A major concept in the field of beam physics is linear transformations (i.e. FODO matrices), specifically in 6D phase space. The linear transformations of the 6 coordinates can be represented by the transport matrix $R(s,s_0)$, where the it is a function of the points $s$ and $s_0$.
\[Phi(s) = R(s,s_0) \cdot \Phi(s_0)\]For the concept of uniform focusing our transport matrix simplifies because we make simple assumptions about the symmetries and it is defined in terms of the Twiss parameters.
Using this transport matrix and parameters defined in by the particle distribution. We created a new node class that can be given certain parameters like element length, curvature, and XY tunes to determine the values to fill the matrix. We determined the validity of the model using a test case of the following specifications:
- 200 Nodes - 10 loops (2000 eff. passes)
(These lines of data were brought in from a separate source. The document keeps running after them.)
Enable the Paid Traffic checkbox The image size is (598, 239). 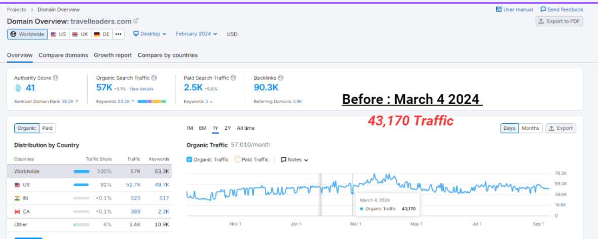point(238,159)
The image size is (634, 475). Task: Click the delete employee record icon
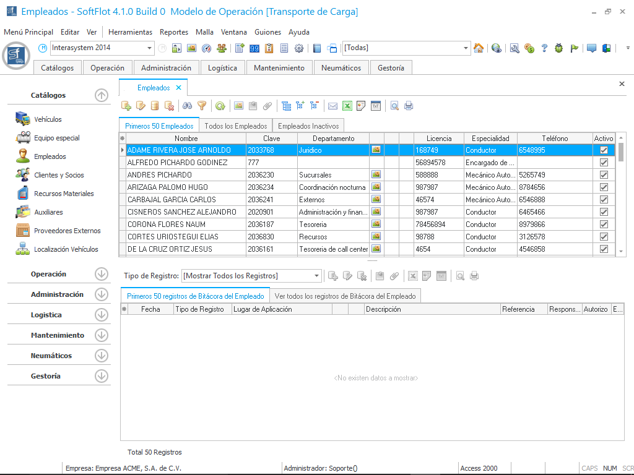pos(169,106)
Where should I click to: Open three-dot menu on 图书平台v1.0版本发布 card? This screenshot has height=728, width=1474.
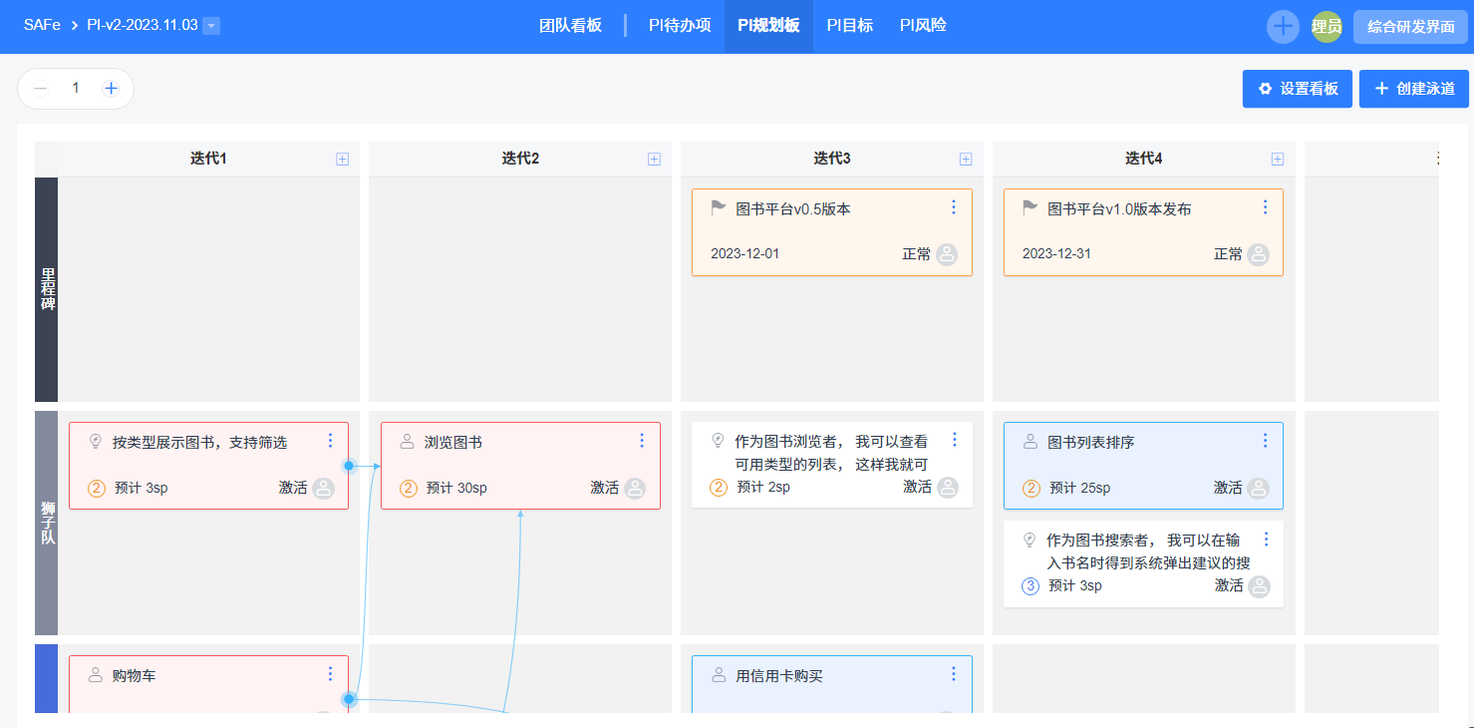coord(1265,207)
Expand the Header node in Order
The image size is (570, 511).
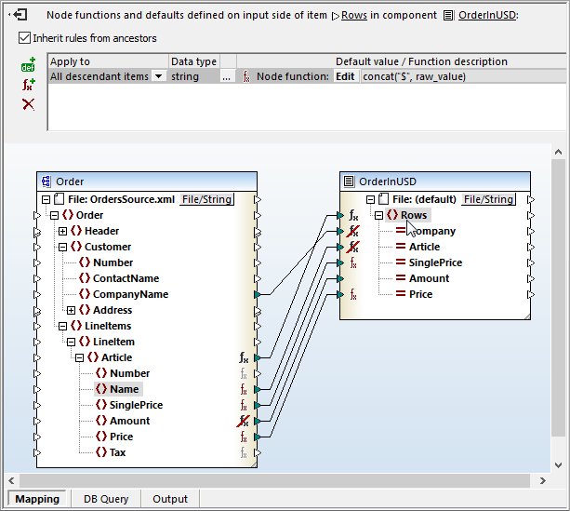coord(62,231)
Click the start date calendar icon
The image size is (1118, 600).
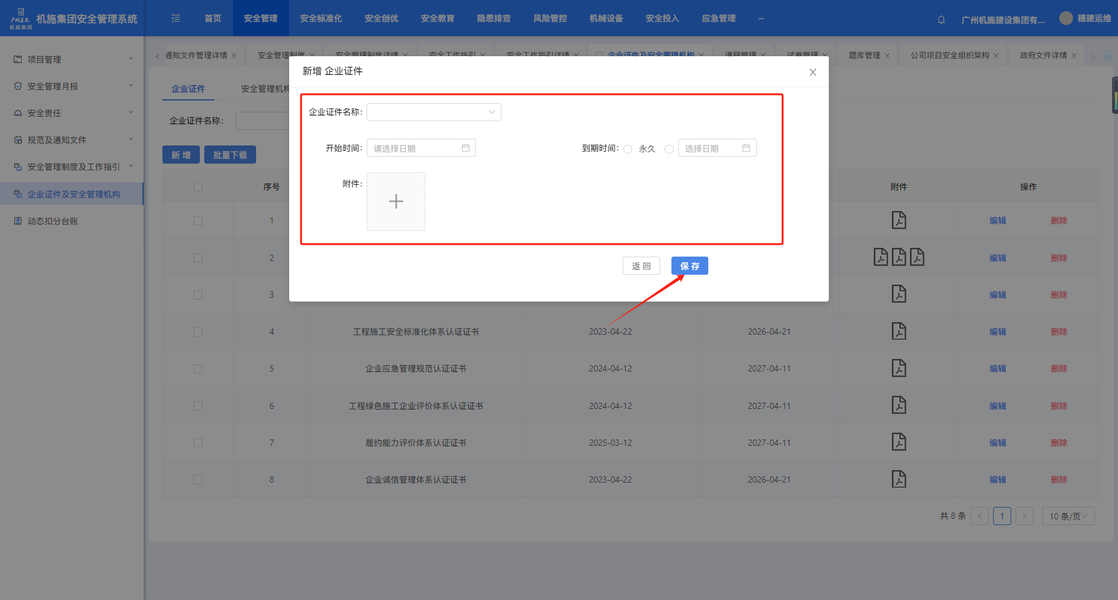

- 50 meter length lattice - LINAC
- XY Tunes = \(2 \pi\)
- Including Spacecharge
From the test case we were looking for two major concepts to be upheld from the model, matching initial and final distributions and a decrease in the oscillation frequency from the statistical beta function.
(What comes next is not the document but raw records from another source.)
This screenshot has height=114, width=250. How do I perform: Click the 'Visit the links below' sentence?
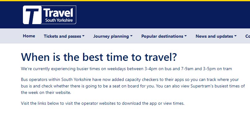[x=103, y=103]
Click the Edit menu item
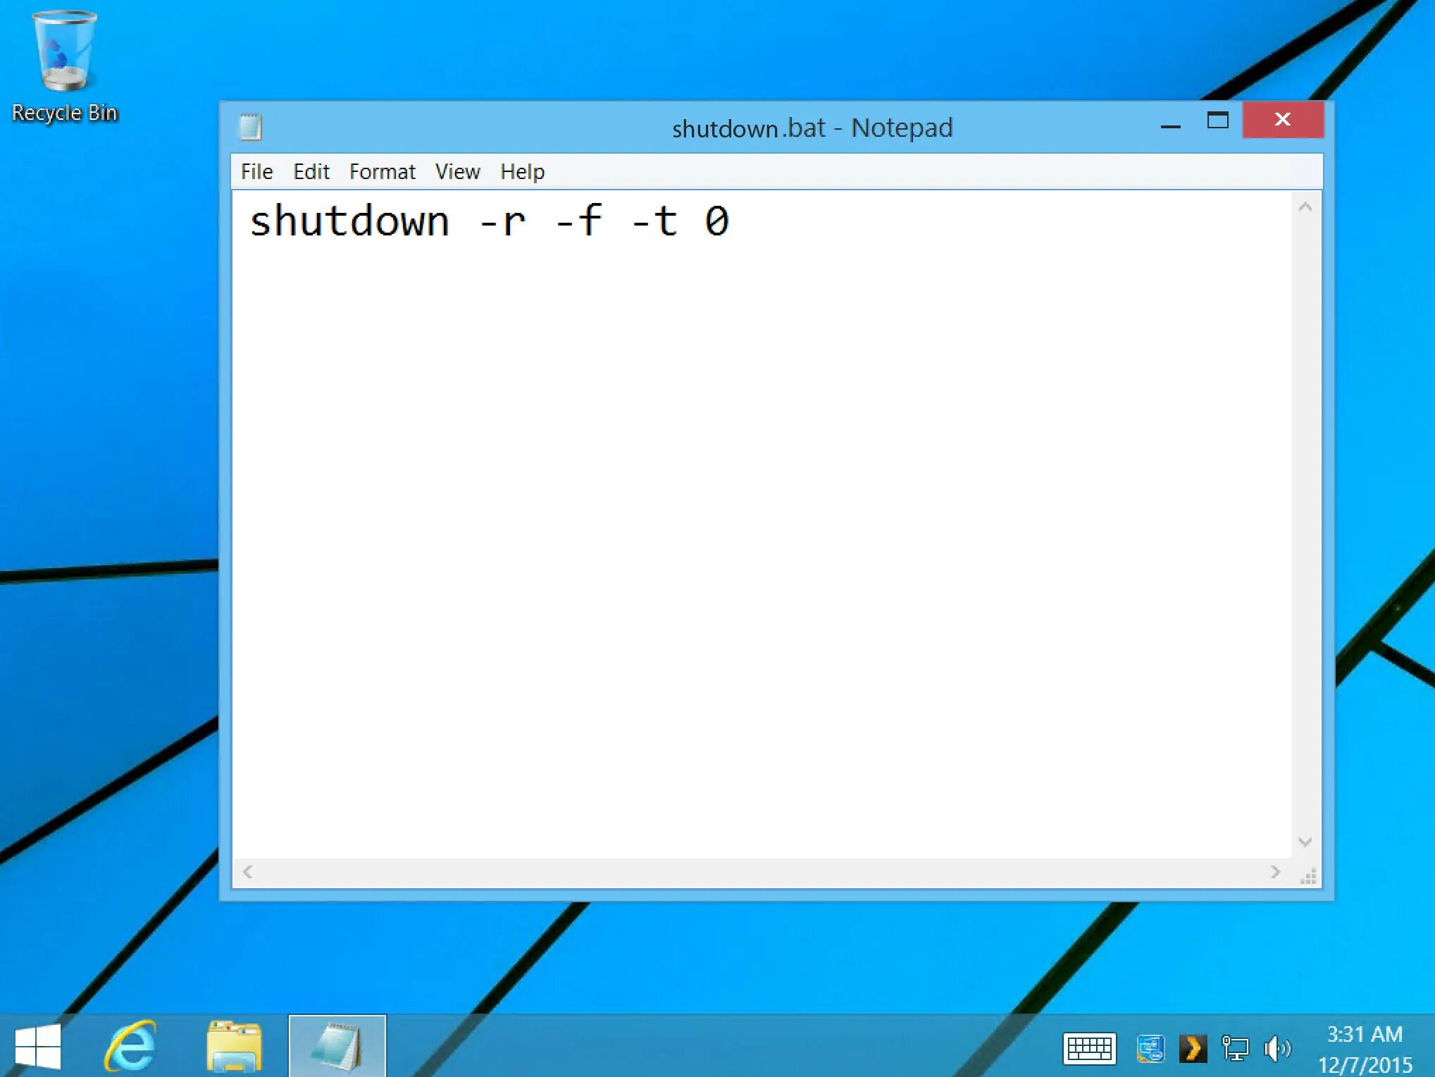 click(x=311, y=171)
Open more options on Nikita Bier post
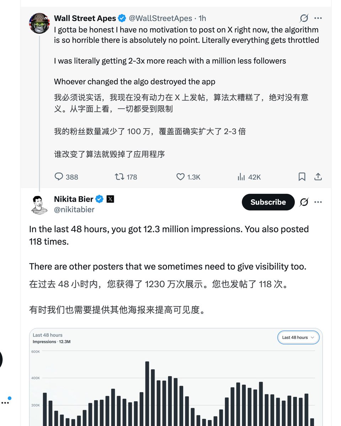The height and width of the screenshot is (426, 341). click(318, 202)
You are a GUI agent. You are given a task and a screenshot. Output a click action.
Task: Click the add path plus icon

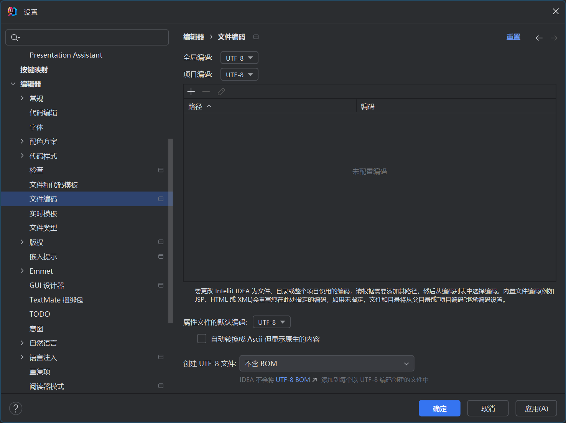(x=191, y=91)
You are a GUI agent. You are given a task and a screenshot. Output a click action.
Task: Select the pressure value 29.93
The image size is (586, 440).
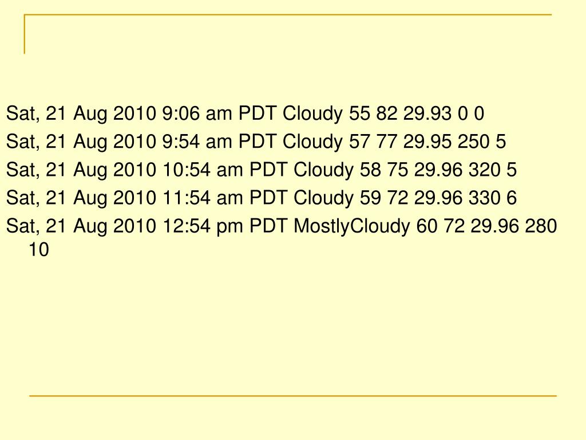click(427, 113)
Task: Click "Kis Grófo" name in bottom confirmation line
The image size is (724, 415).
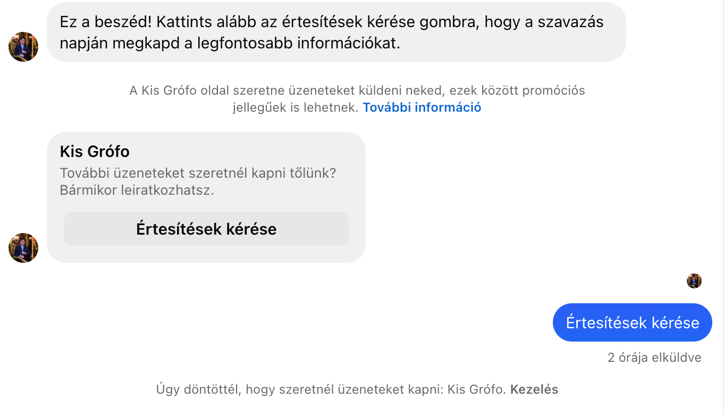Action: [476, 389]
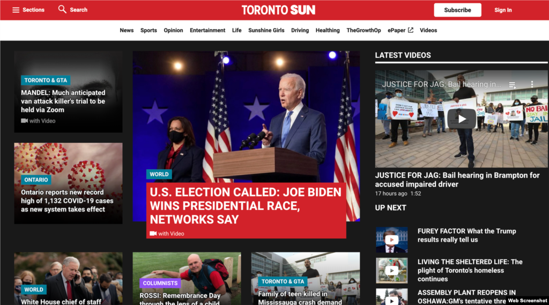The image size is (549, 305).
Task: Open the Sports menu item
Action: click(149, 31)
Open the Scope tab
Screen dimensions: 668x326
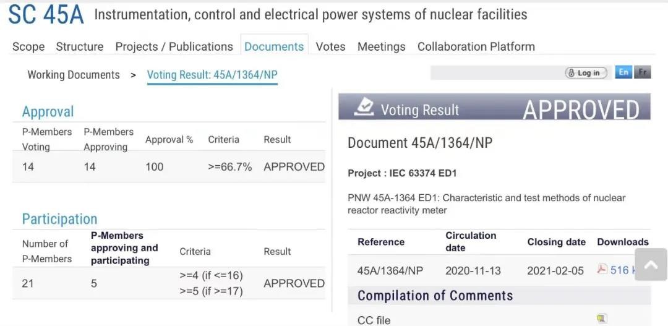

As seen from the results, both criteria for our model were met. Fortunately, we had about 7 weeks left for the internship and were able to continue the project to create 2 envelope solvers.
Envelope Solver
The major assumptions for the solver are a periodic lattice and self-consistent beam. Including spacecharge forces, we have a modified Hill equation given by,
\[x'' + k_x(s) x - \frac{2\Lambda}{a(s)(a(s)+b(s))} x = 0\] \[y'' + k_y(s) y - \frac{2\Lambda}{b(s)(a(s)+b(s))} y = 0\]Therefore our envelope solver was based on Eqs. (2-3) where $u$ and $\nu$ represent the envelope in the X and Y cross section of the beam, respectively.
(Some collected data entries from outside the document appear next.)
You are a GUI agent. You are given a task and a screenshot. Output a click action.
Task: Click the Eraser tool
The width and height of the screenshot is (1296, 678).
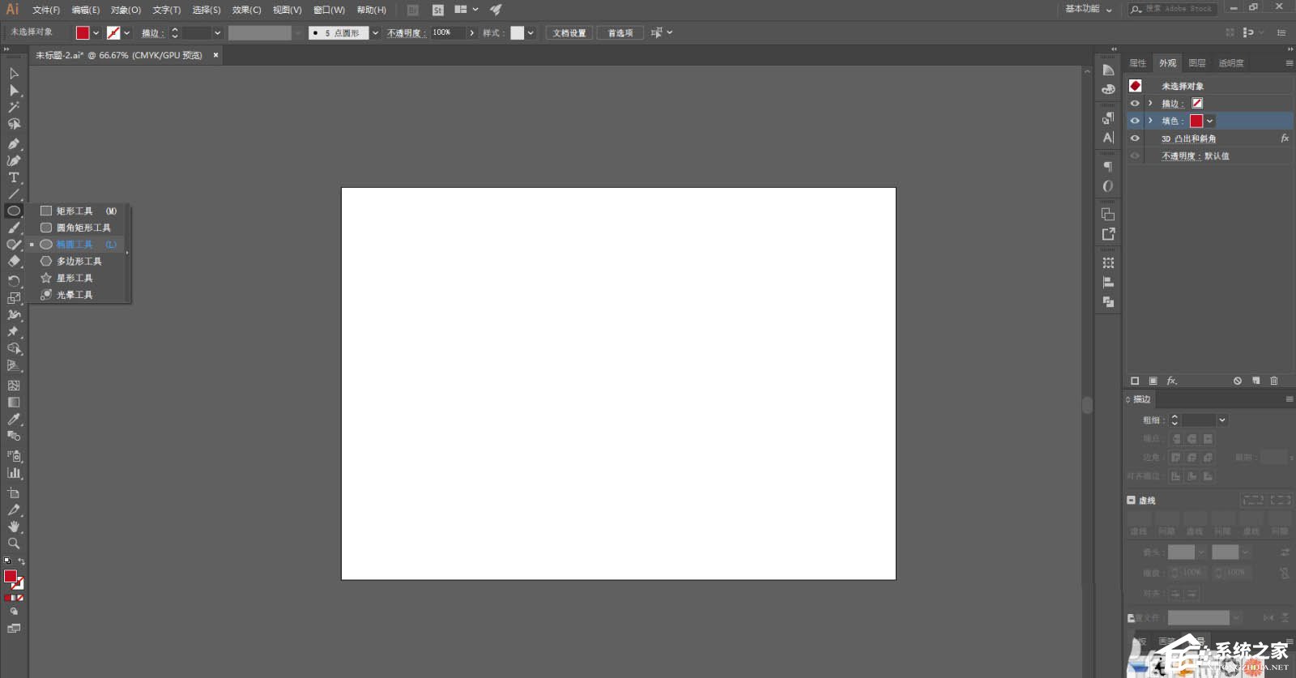click(x=14, y=262)
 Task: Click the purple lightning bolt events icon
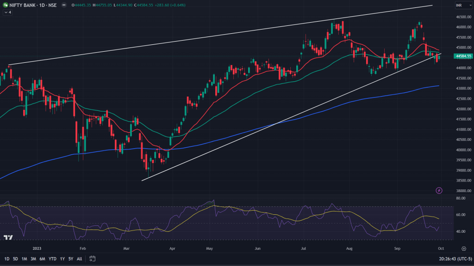coord(439,190)
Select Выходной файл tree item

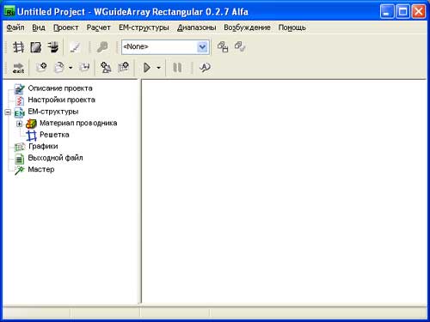click(x=55, y=158)
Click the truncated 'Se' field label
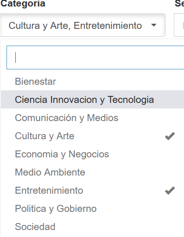The width and height of the screenshot is (184, 237). pyautogui.click(x=179, y=3)

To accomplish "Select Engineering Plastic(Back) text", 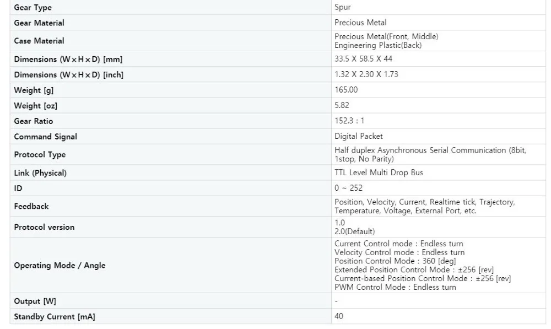I will point(378,45).
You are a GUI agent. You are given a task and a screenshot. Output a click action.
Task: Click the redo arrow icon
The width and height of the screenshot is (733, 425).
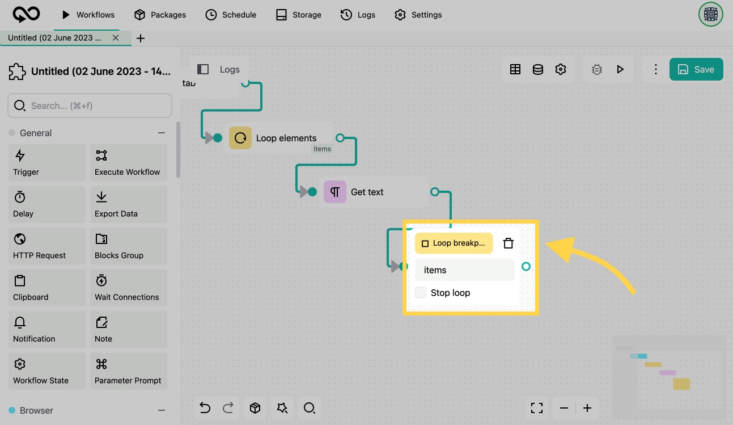(228, 408)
\[u'' + k(s) u = \frac{E_u^2}{u^3} + \frac{2 \Lambda}{\sqrt{u^2 + 4 D^2\sigma_E^2} + \nu}\]We made a new child node class to implement the envelope solver, which could be inserted into each node in a lattice. The solver will only use a single particle bunch, which will hold the envelope initial parameters defined by the Twiss parameters. Testing the envelope solver, we used the same test case defined above (50m, 200 Nodes), and created two different bunches. The first bunch was a collection of 10,000 macro particles, and the second contained only an envelope particle. Comparing the simulation results from the two bunches we determined the solver works as intended.
Tilting Envelope Solver
Moving forward in the project, we aimed to make a different solver that could add a wider range of distributions/beams that can use the envelope solver. This final envelope solver was made to handle tilting beams in contrast to basic rotating beams seen in the figures above. Unfortunately, the tilting envelope solver was tested using a particle bunch. However, we did do basic examples to verify it worked.
These solvers and Uniform Focusing model will help study the behavior of self-consistent beams. Such beams may be able to provide low-loss environments. For high intensity accelerators this may lead to increased longevity, reduced costs, and higher power. If the project was continued, the major simulations and experimental runs would have involved self-consistent beams with extraneous particles.
This would allow for a significant decrease in computational power and processing time. Using the envelope solver would give details about the beam and spacecharge forces that would effect the external particles.
References and Sources
The contributions made for PyOrbit can be found at the PyOrbit forked repository on my GitHub.
- Rosenzweig, James B. Fundamentals of Beam Physics. Los Angeles, University of California, 2012.
- Edwards, D.A. and M.J.Syphers. An Introduction to the Physics of High Energy Accelerators. Wiley-VCH, 1993.